--- Input ---
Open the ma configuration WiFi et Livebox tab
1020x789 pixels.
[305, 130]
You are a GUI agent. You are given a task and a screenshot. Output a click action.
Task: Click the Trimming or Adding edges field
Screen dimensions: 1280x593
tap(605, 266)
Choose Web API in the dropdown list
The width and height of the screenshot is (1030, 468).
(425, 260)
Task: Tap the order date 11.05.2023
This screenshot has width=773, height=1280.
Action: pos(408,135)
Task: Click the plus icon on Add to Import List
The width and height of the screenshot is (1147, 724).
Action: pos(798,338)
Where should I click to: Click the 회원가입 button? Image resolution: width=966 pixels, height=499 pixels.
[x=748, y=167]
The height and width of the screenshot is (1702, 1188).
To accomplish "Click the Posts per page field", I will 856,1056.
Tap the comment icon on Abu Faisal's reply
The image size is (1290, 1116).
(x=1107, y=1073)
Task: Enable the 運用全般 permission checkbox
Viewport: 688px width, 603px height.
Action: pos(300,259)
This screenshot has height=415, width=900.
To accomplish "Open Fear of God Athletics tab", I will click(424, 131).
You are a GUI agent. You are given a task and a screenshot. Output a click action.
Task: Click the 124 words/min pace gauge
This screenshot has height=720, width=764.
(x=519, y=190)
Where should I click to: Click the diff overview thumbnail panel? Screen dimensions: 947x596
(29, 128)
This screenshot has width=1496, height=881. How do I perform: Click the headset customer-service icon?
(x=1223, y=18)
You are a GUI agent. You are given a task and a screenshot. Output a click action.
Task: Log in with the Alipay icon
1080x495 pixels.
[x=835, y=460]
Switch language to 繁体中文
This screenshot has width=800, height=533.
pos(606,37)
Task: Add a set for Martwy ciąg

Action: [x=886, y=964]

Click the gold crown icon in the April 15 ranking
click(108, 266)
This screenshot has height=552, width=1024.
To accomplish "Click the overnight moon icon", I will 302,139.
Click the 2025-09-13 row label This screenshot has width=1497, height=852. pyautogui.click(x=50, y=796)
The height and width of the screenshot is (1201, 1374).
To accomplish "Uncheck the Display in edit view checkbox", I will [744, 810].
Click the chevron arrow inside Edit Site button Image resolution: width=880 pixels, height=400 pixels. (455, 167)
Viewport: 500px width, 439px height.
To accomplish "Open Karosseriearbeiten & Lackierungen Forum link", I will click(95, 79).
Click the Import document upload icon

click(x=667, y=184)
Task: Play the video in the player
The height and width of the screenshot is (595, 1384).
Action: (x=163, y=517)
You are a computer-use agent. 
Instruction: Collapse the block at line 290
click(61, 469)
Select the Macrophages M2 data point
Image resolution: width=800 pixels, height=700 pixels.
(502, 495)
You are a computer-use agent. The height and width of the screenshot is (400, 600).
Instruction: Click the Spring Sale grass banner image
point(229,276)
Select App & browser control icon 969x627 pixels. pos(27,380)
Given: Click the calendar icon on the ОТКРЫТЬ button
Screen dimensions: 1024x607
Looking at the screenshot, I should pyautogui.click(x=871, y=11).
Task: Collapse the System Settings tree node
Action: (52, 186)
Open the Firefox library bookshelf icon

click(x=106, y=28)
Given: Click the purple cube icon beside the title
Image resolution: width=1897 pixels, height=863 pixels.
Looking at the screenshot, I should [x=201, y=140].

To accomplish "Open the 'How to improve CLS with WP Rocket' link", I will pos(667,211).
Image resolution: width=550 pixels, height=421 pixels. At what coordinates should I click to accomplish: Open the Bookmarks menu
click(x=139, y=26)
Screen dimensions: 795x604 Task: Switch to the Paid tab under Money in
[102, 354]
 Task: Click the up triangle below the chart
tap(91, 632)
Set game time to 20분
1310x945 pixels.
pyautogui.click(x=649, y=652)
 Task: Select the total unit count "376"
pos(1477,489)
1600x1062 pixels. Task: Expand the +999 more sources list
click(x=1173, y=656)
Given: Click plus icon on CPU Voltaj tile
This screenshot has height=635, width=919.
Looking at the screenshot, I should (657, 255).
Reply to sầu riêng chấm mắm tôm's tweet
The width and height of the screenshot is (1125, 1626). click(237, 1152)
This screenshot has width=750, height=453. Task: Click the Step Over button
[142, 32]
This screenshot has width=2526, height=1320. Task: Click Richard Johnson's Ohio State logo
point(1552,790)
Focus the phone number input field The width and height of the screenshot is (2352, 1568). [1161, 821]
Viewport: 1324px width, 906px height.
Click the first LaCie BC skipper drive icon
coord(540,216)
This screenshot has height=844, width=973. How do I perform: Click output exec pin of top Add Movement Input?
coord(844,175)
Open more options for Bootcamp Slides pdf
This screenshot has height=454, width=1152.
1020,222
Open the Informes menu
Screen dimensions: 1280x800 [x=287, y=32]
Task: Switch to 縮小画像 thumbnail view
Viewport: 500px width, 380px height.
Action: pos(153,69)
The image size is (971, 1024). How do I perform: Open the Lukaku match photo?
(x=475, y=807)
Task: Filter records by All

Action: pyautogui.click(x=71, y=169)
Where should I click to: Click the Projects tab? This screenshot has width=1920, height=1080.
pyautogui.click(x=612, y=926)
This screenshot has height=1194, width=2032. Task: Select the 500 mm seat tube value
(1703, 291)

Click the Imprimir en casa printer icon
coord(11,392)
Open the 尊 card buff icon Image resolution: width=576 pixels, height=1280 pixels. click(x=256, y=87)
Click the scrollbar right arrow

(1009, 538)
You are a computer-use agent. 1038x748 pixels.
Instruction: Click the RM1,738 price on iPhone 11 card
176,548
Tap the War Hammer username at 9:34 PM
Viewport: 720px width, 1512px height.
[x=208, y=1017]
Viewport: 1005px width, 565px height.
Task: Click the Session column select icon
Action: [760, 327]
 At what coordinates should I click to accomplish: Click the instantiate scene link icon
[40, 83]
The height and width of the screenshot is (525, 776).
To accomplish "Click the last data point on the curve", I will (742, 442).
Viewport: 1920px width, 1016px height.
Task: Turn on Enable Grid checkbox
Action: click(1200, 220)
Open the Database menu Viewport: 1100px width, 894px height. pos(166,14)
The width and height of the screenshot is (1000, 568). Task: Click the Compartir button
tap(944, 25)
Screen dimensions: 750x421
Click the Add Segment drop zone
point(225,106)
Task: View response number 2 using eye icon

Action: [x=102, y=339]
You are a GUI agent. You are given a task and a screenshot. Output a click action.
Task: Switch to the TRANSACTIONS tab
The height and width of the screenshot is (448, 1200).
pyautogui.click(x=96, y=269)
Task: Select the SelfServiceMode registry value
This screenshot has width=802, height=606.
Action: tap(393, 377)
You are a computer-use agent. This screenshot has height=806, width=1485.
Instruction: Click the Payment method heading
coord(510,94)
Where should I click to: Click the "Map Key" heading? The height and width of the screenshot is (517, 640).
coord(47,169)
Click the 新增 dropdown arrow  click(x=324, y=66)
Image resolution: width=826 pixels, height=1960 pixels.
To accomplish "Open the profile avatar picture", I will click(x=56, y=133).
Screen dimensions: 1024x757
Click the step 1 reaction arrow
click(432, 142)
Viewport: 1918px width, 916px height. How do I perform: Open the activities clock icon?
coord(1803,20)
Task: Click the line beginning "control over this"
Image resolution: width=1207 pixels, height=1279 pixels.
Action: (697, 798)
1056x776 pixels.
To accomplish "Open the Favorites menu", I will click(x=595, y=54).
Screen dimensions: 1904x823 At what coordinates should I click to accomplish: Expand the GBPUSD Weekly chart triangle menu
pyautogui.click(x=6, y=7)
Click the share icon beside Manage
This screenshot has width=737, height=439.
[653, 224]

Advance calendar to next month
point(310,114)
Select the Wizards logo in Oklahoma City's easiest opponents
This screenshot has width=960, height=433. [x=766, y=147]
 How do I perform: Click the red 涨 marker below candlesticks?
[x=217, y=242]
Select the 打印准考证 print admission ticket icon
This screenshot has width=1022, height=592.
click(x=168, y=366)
---
Could you please copy the lines of the listing above exactly, from its first line through the line bearing "Task: Click the Trimming", and nothing more?

Your solution »
Open the ma configuration WiFi et Livebox tab
1020x789 pixels.
[305, 130]
You are a GUI agent. You are given a task and a screenshot. Output a click action.
Task: Click the Trimming or Adding edges field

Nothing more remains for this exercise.